En tant que plateforme de commandes en ligne, Oscaro.com a globalement moins pâti de la crise sanitaire que notre business B2B. Toutefois, le site a été pénalisé par des difficultés d’acheminement et de livraison des pièces liées aux arrêts d’activité des transporteurs. Mais, aujourd’hui, notre niveau d’activité est revenu à la normale. Nous poursuivons donc notre plan de redressement, qui continuera avec les mêmes perspectives en 2021.  

Parts Holding Europe a connu une chute de 8,5  % de son chiffre d’affaires au premier semestre 2020. AutoDistribution a subi un recul plutôt modéré de son activité. Comment l’expliquez-vous ? Quelle a été votre stratégie  pour retrouver le niveau d’avant crise ?  

Cette année, jusqu’à la mi-mars, nous connaissions une croissance organique très forte, entre 4 % et 5 %, surperformant un marché plutôt stagnant, autour d’1,5 %. C’était une très belle croissance. Puis, avec la crise, entre le 15 et le 31 mars, nous avons encaissé une chute de 80 % de notre chiffre d’affaires.  

"Fin mai, l’activité était revenue au niveau de l’année dernière."

Notre stratégie a été de maintenir notre activité pendant le confinement, contrairement à la plupart de nos concurrents. Nous sommes une entreprise citoyenne, nécessaire aux déplacements de la première ligne. Il y avait un réel besoin de réparations et de pièces disponibles pour tous les services publics tels que les soignants, les services d’urgence (pompiers, polices…) mais également pour la deuxième ligne, telle que les services de transports routiers ou les salariés qui travaillaient dans les entreprises encore en fonctionnement. Malgré une baisse au début, nous sommes repassés en avril et mai à plus de 50 % de notre chiffre d’affaires, par rapport à l’année précédente. Fin mai, l’activité était ainsi revenue au niveau de l’année dernière. Nous poursuivons notre croissance du chiffre d’affaires supérieure à celle du secteur et avons gagné des parts de marché et des nouveaux clients.  
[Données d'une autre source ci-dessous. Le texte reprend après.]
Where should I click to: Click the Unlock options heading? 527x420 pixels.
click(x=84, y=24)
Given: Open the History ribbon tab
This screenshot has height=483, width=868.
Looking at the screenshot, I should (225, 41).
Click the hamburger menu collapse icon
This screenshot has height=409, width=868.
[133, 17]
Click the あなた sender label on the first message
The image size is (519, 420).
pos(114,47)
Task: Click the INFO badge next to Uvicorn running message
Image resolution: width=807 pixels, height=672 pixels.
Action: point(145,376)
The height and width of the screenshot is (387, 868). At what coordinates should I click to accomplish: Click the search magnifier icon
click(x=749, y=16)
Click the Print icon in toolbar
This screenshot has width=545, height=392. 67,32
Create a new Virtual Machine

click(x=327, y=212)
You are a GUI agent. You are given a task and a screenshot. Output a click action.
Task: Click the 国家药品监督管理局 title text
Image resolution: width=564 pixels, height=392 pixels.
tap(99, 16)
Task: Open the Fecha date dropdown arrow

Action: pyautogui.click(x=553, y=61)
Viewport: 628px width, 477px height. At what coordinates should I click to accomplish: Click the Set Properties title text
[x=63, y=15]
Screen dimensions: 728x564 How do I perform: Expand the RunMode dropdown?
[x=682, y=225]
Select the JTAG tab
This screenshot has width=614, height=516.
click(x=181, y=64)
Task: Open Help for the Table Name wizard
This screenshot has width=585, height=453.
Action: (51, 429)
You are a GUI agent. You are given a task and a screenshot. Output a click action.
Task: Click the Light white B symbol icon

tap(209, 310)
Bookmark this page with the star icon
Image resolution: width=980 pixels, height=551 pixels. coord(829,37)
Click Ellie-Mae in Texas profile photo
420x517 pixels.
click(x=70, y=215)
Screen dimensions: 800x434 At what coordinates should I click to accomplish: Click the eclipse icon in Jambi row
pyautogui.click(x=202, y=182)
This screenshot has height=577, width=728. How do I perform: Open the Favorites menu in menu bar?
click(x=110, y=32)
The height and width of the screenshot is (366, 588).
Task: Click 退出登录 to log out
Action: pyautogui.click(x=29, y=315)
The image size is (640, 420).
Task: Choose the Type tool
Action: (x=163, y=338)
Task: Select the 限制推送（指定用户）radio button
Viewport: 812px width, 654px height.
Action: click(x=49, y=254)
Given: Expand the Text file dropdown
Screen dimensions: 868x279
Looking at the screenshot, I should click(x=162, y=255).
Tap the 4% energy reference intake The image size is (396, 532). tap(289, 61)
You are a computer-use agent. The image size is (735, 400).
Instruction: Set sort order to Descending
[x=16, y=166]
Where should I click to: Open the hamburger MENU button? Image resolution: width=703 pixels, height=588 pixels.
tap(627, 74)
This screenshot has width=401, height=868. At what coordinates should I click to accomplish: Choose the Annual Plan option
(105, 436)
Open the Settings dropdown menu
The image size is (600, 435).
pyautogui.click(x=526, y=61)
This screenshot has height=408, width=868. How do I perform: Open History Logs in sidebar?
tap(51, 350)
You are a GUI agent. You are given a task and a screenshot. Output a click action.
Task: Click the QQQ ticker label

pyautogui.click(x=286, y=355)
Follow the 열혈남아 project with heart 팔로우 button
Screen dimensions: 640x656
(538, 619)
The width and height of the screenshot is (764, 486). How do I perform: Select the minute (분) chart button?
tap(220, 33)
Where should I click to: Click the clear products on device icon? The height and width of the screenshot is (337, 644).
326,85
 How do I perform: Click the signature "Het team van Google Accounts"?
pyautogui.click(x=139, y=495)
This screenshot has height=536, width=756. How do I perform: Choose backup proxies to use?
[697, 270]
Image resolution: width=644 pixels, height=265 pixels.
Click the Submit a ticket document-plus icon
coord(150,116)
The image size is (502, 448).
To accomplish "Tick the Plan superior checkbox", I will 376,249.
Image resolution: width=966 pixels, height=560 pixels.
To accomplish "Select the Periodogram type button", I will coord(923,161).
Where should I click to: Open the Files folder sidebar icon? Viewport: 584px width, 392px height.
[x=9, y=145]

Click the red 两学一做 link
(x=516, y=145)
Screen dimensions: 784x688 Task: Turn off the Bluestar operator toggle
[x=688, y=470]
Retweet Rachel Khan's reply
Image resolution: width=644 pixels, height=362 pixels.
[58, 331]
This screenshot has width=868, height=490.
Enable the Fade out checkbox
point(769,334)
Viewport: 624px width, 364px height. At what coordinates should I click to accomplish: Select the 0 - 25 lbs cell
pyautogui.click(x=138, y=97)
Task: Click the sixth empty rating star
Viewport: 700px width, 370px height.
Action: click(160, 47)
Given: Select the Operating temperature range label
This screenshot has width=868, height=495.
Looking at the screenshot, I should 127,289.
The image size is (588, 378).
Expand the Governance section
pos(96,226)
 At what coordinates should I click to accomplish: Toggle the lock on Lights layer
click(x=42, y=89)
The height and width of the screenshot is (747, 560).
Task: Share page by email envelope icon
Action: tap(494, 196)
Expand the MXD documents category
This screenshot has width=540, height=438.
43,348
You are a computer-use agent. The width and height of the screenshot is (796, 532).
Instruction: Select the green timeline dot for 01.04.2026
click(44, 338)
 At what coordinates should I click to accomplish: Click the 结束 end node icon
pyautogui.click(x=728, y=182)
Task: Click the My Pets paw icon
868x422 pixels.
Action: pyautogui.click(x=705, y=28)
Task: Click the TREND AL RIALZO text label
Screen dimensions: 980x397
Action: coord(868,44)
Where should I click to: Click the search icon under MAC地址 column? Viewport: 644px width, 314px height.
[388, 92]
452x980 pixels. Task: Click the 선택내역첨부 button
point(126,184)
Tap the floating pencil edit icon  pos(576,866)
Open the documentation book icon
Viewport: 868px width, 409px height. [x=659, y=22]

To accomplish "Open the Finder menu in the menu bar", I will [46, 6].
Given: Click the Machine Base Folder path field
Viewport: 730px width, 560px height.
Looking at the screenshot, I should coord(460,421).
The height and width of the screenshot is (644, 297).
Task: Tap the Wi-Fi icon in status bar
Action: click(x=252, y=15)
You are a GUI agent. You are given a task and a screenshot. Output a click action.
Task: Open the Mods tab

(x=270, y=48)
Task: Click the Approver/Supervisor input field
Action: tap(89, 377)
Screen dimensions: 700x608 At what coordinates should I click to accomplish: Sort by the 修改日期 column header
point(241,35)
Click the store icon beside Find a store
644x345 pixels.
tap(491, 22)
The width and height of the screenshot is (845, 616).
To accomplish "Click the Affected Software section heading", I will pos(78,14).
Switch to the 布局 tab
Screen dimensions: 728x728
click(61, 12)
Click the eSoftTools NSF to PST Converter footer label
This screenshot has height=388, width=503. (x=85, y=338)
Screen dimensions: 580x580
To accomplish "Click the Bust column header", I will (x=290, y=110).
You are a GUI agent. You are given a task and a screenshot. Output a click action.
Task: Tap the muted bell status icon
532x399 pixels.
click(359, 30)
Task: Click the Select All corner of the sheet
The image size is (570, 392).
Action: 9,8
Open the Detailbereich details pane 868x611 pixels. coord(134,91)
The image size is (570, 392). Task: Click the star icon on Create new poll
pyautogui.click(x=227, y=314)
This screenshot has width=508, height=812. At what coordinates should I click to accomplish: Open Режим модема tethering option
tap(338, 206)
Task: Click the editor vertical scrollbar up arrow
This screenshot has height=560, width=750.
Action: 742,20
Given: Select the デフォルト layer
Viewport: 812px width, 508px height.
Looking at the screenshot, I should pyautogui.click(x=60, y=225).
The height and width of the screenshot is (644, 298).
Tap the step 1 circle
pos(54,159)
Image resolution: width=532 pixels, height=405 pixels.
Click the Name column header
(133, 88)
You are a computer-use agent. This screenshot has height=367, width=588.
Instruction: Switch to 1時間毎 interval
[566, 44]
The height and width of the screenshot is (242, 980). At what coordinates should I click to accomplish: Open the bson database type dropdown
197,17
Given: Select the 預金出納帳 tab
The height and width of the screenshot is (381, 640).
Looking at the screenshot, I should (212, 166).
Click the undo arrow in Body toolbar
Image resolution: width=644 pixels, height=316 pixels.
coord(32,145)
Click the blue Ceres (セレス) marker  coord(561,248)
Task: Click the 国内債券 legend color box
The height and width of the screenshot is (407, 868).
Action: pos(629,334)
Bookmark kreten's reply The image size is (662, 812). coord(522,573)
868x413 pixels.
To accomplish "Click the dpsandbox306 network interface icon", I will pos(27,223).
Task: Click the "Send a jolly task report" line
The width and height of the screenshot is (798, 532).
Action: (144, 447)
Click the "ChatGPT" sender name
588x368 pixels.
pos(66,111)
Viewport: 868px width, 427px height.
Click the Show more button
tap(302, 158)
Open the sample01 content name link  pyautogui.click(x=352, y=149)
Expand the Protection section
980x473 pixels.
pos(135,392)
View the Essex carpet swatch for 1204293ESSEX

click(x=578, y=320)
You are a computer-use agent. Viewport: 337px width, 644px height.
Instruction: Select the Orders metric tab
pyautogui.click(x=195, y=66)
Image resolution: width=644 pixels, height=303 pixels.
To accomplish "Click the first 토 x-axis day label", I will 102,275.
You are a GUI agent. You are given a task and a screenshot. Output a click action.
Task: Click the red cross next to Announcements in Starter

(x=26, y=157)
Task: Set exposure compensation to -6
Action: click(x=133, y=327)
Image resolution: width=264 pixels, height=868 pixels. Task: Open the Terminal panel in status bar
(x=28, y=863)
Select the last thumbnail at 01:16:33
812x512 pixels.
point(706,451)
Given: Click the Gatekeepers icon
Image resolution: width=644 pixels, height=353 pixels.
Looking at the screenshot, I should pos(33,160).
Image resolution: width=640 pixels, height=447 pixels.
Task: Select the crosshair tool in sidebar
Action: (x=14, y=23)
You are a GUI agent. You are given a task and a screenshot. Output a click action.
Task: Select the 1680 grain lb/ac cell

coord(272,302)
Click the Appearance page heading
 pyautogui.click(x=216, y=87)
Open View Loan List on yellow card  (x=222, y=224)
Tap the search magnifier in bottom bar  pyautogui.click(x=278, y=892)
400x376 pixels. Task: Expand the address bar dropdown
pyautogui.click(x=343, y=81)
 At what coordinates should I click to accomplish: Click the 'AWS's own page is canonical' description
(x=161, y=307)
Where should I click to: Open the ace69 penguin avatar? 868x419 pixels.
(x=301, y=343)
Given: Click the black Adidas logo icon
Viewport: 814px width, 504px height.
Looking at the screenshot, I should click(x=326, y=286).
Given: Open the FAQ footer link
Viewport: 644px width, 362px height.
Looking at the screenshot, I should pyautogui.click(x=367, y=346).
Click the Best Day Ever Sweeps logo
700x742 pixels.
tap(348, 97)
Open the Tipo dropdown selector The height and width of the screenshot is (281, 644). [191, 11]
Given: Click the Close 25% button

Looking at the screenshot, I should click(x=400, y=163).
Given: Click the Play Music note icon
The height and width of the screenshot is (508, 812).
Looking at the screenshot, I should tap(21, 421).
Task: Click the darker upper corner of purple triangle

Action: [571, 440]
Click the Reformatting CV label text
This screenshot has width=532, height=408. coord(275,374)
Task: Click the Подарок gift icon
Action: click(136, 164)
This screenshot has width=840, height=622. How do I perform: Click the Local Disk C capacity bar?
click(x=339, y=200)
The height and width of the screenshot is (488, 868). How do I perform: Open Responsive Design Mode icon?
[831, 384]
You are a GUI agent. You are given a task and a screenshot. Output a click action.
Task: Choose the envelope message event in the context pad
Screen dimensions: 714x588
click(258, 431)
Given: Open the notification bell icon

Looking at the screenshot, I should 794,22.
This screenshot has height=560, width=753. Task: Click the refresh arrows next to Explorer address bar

Ainsi, il ressort qu’une société saine sur ses fondamentaux et robuste, même si elle connaît forcément un creux pendant la crise, peut repartir après comme auparavant. Cela a été notre cas et nous restons confiants pour la fin de l’année.  

Un nouveau refinancement de la dette a été réalisé par votre entreprise, à la fin du premier semestre. Comment celui-ci s’est-il mis en place ?  

Le dernier financement date de juillet dernier. Nous avons levé 300 millions d’euros pour rallonger la maturité de notre dette à plus long terme et ainsi sécuriser notre structure financière pour l’avenir. L’objectif consiste à repousser les échéances de la dette, jusqu’à 2025, et utiliser les revenus générés par notre activité, pour poursuivre notre plan de développement. Ce n’est qu’une première tranche et pour refinancer l’ensemble de la dette, nous serons sans doute amenés à lancer de nouvelles tranches.   

En quoi consiste ce plan de développement ?  

Notre projet est toujours le même. Celui d’être le leader européen du secteur face aux américains. Désormais, nous faisons 1,9 milliard de chiffre d’affaires annuel. L’idée est d’étendre notre expansion géographique aux pays limitrophes de la France. Déjà présent en Belgique, en Italie, aux Pays bas et en Espagne, l’idée est d’une part, de renforcer le maillage de PHE dans les marchés où nous sommes déjà présents, tels qu’en Italie par exemple, et d’autre part, à poursuivre l’expansion sur d’autres marchés. Ainsi, c’est grâce à l’acquisition d’un distributeur en Catalogne que nous sommes entrés en Espagne en 2019. Désormais, pour devenir d’ici à 5 ans environ le leader espagnol, nous souhaitons poursuivre le rachat des distributeurs membres du réseau. Concernant le B2C, nous avons la même volonté d’extension territoriale.